Prompt: Copy each of the entries below word for word, keeping every line in its original order.
----
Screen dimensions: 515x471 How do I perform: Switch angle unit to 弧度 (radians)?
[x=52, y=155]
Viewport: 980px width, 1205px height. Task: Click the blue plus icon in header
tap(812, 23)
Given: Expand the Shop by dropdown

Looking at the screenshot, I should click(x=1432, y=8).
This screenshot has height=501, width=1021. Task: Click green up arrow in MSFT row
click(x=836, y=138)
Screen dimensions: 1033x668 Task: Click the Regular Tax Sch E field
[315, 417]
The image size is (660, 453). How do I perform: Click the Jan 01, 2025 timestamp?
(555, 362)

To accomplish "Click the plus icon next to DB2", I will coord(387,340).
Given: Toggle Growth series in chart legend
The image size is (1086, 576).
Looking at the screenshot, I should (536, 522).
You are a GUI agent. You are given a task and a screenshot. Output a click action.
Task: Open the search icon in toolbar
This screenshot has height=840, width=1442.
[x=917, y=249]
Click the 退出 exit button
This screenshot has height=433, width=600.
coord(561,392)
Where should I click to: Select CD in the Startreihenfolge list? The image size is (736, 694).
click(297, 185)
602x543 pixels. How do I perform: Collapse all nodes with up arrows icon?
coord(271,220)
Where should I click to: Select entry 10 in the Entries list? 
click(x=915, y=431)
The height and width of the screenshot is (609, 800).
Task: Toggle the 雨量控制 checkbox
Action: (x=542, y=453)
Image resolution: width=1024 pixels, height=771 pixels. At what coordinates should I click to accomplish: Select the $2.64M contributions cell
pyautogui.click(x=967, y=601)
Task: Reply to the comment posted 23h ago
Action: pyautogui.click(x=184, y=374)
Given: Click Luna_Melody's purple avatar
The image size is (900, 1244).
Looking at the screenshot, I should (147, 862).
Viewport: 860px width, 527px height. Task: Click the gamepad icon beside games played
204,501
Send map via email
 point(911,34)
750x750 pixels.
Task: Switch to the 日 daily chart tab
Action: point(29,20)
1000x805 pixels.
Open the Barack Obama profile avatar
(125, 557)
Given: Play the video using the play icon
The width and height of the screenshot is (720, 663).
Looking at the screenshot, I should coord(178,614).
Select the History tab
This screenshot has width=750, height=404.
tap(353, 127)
----
Task output:
Screen dimensions: 515x471 How do I perform: Switch angle unit to 弧度 (radians)?
[x=52, y=155]
Viewport: 980px width, 1205px height. Task: Click the blue plus icon in header
tap(812, 23)
Given: Expand the Shop by dropdown

Looking at the screenshot, I should click(x=1432, y=8).
This screenshot has height=501, width=1021. Task: Click green up arrow in MSFT row
click(x=836, y=138)
Screen dimensions: 1033x668 Task: Click the Regular Tax Sch E field
[315, 417]
The image size is (660, 453). How do I perform: Click the Jan 01, 2025 timestamp?
(555, 362)

To accomplish "Click the plus icon next to DB2", I will coord(387,340).
Given: Toggle Growth series in chart legend
The image size is (1086, 576).
Looking at the screenshot, I should (536, 522).
You are a GUI agent. You are given a task and a screenshot. Output a click action.
Task: Open the search icon in toolbar
This screenshot has height=840, width=1442.
[x=917, y=249]
Click the 退出 exit button
This screenshot has height=433, width=600.
coord(561,392)
Where should I click to: Select CD in the Startreihenfolge list? The image size is (736, 694).
click(297, 185)
602x543 pixels. How do I perform: Collapse all nodes with up arrows icon?
coord(271,220)
Where should I click to: Select entry 10 in the Entries list? 
click(x=915, y=431)
The height and width of the screenshot is (609, 800).
Task: Toggle the 雨量控制 checkbox
Action: (x=542, y=453)
Image resolution: width=1024 pixels, height=771 pixels. At what coordinates should I click to accomplish: Select the $2.64M contributions cell
pyautogui.click(x=967, y=601)
Task: Reply to the comment posted 23h ago
Action: pyautogui.click(x=184, y=374)
Given: Click Luna_Melody's purple avatar
The image size is (900, 1244).
Looking at the screenshot, I should (147, 862).
Viewport: 860px width, 527px height. Task: Click the gamepad icon beside games played
204,501
Send map via email
 point(911,34)
750x750 pixels.
Task: Switch to the 日 daily chart tab
Action: point(29,20)
1000x805 pixels.
Open the Barack Obama profile avatar
(125, 557)
Given: Play the video using the play icon
The width and height of the screenshot is (720, 663).
Looking at the screenshot, I should coord(178,614).
Select the History tab
This screenshot has width=750, height=404.
tap(353, 127)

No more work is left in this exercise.